Solar crystals get 2-for-1
By Kimberly Patch, Technology Research News
Researchers from Los Alamos National Laboratory have tapped the efficiencies of nanotechnology to increase solar cells' potential energy production by as much as 37 percent.
Solar cells generate electricity by absorbing photons and directing the resulting energy to move an electron from the low-energy valence band in a material to a higher-energy conduction band where it is free to flow.
Researchers working to squeeze more energy from sunlight are generally aiming for solar cells that can absorb and use a higher percentage of the wavelengths of light in the sun's spectrum. Today's commercial solar cells can use anywhere from 10 percent to 35 percent.
The Los Alamos researchers have found that it is possible to increase a cell's energy production by making each photon move two electrons. "Carrier-multiplication-enhanced solar cells can, in principle, produce twice as large a current as conventional solar cells," said Victor Klimov, a team leader at Los Alamos National Laboratory.
The method could increase what has been thought of as the maximum power conversion of solar cells by as much as 37 percent, depending on the materials used, resulting in a solar cell with a potential efficiency of over 60 percent. The method could also be used to increase the efficiency of other optical components, including amplifiers, lasers, switches and light absorbers, according to Klimov.
Key to the method is the use of lead selenium nanocrystals. The nanocrystals measure about ten nanometers in diameter, which is the span of 100 hydrogen atoms, or about 7,500 times narrower than human hair.
In today's solar cells a photon moves one electron and produces some waste heat. Carrier multiplication, a phenomenon discovered in the 1950s, happens when a photon moves more than one electron at a time.
This happens via impact ionization. "In this effect, the conduction-band electron [excess] energy is transferred to the valence-band electron and excites it across the energy gap," said Klimov. "As a result, instead of one conduction-band electron we have two electrons that can contribute to electrical current," he said. "Normally, without impact ionization, the... energy is lost as heat."
In traditional semiconductor materials, carrier multiplication can be used to increase energy production by about 1 percent. In nanocrystals, however, carrier multiplication occurs much more efficiently. "Carrier multiplication occurs with extremely high-efficiency -- up to 100 percent -- at photonenergies that are relevant to solar power generation," said Klimov.

→ **WHAT IS NEEDED**
Reproduce the stretch of the solar crystals article from "The method could increase" through "than human hair.", swapping "amplifiers" out for "modulators". These items come from a separate source.

Stored items:

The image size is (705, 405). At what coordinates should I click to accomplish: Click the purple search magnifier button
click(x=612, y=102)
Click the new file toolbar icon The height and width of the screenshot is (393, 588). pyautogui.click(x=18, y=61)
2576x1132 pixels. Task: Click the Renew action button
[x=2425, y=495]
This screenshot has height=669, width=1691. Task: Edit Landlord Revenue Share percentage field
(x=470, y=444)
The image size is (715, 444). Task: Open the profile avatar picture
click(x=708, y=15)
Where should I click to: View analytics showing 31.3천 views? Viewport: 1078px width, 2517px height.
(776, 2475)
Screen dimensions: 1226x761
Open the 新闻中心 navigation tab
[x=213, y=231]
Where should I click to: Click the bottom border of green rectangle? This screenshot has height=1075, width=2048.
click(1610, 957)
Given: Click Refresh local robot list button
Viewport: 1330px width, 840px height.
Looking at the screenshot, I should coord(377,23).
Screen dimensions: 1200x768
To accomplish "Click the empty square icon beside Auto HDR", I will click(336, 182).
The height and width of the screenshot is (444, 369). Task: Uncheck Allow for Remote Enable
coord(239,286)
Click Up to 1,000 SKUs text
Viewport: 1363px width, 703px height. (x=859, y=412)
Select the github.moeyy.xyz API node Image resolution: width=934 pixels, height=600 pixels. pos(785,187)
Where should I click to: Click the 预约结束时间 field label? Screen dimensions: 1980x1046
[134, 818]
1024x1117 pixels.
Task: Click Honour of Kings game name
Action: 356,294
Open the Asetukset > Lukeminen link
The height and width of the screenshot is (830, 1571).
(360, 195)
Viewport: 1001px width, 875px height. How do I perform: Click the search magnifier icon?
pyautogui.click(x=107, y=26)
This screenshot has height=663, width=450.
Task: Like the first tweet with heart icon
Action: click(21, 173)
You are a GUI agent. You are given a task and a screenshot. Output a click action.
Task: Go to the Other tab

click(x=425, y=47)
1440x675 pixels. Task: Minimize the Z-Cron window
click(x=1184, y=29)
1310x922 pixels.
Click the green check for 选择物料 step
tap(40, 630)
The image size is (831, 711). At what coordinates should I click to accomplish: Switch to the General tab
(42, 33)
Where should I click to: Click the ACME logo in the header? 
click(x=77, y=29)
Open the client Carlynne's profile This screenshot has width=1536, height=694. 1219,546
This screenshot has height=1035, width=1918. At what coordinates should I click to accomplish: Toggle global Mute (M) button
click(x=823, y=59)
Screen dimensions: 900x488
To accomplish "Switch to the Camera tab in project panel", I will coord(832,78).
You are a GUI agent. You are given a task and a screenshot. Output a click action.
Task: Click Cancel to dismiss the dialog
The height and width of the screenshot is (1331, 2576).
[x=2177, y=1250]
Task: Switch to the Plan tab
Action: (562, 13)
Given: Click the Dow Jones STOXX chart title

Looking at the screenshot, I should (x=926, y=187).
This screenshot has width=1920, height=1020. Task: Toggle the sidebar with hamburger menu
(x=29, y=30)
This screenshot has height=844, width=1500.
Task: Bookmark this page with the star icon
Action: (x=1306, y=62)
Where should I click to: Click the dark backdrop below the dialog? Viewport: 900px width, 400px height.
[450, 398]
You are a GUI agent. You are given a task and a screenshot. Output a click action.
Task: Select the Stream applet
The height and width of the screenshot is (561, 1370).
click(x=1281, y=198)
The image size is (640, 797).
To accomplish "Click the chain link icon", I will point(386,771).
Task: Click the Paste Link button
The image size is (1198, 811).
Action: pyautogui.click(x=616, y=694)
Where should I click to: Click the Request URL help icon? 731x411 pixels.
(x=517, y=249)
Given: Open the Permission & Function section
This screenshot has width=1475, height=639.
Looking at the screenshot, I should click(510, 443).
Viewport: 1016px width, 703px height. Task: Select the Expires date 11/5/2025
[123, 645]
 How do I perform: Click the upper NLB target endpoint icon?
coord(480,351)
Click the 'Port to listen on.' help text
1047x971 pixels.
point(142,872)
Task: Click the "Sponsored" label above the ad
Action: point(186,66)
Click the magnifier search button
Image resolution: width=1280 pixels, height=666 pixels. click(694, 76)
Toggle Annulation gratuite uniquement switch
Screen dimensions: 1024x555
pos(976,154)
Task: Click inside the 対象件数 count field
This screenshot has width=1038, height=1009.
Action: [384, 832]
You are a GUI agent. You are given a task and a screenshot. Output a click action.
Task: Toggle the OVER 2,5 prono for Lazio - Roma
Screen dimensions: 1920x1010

→ **RESPONSE**
The method could increase what has been thought of as the maximum power conversion of solar cells by as much as 37 percent, depending on the materials used, resulting in a solar cell with a potential efficiency of over 60 percent. The method could also be used to increase the efficiency of other optical components, including modulators, lasers, switches and light absorbers, according to Klimov.
Key to the method is the use of lead selenium nanocrystals. The nanocrystals measure about ten nanometers in diameter, which is the span of 100 hydrogen atoms, or about 7,500 times narrower than human hair.